LES CONTES D’HOFFMAN
Il terzo titolo in cartellone è Les Contes d’Hoffman di Jacques Offenbach (29 e 30 novembre) che arriva per la prima volta sul palcoscenico jesino ed è prodotta dalla Fondazione Pergolesi Spontini, dal Circuito Lirico Lombardo e dall’Opéra de Rouen Haute-Normandie. Si tratta dell’unica opera lirica che conclude la carriera di un grande musicista come Offenbach (Colonia 1819-Parigi 1880), che la lascia incompiuta nella strumentazione, per cui sarà completata e messa a punto a Ernest Guiraud. Andata in scena postuma nel novembre 1881 e accolta subito con uno strepitoso successo con oltre cento rappresentazioni solo nel primo anno, questa Opéra-fantastique si avvale del valore poetico del libretto scritto da Jules Barbier, uno dei più interessanti commediografi francesi del secondo Ottocento che, in collaborazione con Michel Carré, aveva scritto l’omonimo dramma nel quale si mescolavano ironia, comicità e drammaticità. Essa si segnala per alcuni celebri brani come Oui, l’on devient digne d’envie, Je me nomme Coppélius, Allez! Pour te livrer combat; la barcarola Belle nuit, o nuit d’amour, Les oiseaux dans la charmille.

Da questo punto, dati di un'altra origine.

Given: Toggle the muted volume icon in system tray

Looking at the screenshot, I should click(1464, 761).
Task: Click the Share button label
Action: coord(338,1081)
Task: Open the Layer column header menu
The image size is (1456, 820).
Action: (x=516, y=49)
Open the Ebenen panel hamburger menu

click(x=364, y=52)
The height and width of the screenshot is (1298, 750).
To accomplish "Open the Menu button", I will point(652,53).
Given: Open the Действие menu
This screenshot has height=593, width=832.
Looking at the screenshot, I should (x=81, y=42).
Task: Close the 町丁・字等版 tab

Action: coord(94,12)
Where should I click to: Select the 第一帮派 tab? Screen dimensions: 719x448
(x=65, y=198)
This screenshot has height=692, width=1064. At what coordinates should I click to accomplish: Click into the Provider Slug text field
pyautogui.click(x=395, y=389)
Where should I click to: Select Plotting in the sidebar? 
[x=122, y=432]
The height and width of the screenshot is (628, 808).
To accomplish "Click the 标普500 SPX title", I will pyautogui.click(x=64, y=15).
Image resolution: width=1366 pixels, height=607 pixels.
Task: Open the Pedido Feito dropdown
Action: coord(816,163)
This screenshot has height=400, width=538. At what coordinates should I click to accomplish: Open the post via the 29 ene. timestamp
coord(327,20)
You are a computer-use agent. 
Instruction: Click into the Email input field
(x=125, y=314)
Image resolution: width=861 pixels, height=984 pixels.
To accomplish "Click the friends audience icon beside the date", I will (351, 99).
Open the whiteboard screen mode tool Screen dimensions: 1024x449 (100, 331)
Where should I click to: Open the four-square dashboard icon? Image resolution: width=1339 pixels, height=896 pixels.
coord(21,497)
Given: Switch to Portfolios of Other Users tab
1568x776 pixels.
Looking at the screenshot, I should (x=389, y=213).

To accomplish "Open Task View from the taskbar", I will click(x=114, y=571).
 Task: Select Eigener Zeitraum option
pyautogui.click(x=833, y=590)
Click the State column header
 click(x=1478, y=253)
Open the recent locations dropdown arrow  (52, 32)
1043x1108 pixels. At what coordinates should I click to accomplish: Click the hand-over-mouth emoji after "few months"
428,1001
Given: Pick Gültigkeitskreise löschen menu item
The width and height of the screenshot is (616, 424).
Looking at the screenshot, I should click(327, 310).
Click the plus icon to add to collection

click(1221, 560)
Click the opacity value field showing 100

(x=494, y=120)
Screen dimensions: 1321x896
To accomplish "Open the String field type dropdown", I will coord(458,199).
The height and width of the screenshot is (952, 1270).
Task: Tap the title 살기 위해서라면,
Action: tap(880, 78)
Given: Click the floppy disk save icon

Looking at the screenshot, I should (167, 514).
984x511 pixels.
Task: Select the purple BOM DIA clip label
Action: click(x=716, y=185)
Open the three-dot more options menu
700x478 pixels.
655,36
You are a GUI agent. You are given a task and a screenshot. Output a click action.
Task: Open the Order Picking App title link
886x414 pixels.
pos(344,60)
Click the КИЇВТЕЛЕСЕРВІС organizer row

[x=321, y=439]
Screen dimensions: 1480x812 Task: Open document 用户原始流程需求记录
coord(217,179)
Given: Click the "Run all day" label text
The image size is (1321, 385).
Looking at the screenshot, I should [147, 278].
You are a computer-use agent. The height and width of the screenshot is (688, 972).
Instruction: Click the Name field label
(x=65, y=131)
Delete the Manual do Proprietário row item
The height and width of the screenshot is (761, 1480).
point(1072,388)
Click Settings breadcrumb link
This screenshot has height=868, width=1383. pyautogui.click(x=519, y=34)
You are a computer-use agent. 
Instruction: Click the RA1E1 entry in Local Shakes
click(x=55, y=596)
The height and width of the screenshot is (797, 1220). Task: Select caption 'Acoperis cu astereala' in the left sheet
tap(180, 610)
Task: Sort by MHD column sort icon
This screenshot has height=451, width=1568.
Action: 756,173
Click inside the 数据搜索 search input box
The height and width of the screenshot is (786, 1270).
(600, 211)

La vicenda ha inizio nella taverna di Mastro Luther, dove fanno il loro ingresso il demoniaco consigliere Lindorf, il giovane poeta Hoffmann, il buono e saggio Niklausse. Il protagonista, dopo la scherzosa parentesi della leggenda del nano Kleinzach, parla del suo doloroso amore per la bella cantante Stella, che racchiude nel suo fascino le tre donne della sua vita: la fanciulla, la cortigiana e l’artista, tre storie diverse drammatiche che Hoffmann racconta. Appare sulla scena Olympia, la splendida fanciulla che lo scienziato Spalanzani ha creato insieme al perfido Coppélius, seconda incarnazione demoniaca. Hoffman si è perdutamente innamorato di questo automa, nonostante Niklausse cerchi di metterlo in guardia sulla natura di quella strana creatura. Coppélius arriva per riscuotere il suo compenso da Spalanzani. Quindi ha inizio la festa da ballo in casa di Spalanzani, durante la quale Olympia canta la celebre romanza di Les Oiseaux. Hoffman è sempre più innamorato ma Coppélius, infuriato per aver ricevuto un assegno scoperto, decide di frantumare l’automa dalle sembianze umane. Nel secondo atto l’azione si sposta a Venezia, dove Niklausse e la cortigiana Giulietta cantano la bellissima Barcarola. Il palazzo della cortigiana si anima con una splendida festa rutilante di magnifici colori, mentre Dapertutto, terza incarnazione demoniaca, incita la sua schiava Giulietta a rubare l’anima di Hoffmann, il quale uccide l’amante della cortigiana per rubargli la chiave del palazzo. Tutto si rivela però inutile, perché Giulietta si allontana con Dapertutto, mentre Hoffmann rimane tra gli spettrali invitati della festa. Il terzo atto è il più drammatico, perché la giovane Antonia è una cantante molto malata, cui il padre vieta di cantare, malgrado Hoffmann la ami e vorrebbe sposarla, ma il Dottor Miracle, ultima incarnazione diabolica, prospetta alla giovane una vita di successi canori e la spinge a cantare fino a farla spirare tra le braccia di Hoffmann. Si ritorna infine là dove tutto era cominciato, nella taverna di Mastro Lutero, dove il giovane poeta, a causa del ricordo dei suoi infelici amori e dell’abbandono di Stella, canta la sua disperazione, mentre Niklausse gli ricorda che solo la Musa della Poesia potrà addolcire la sua sofferenza.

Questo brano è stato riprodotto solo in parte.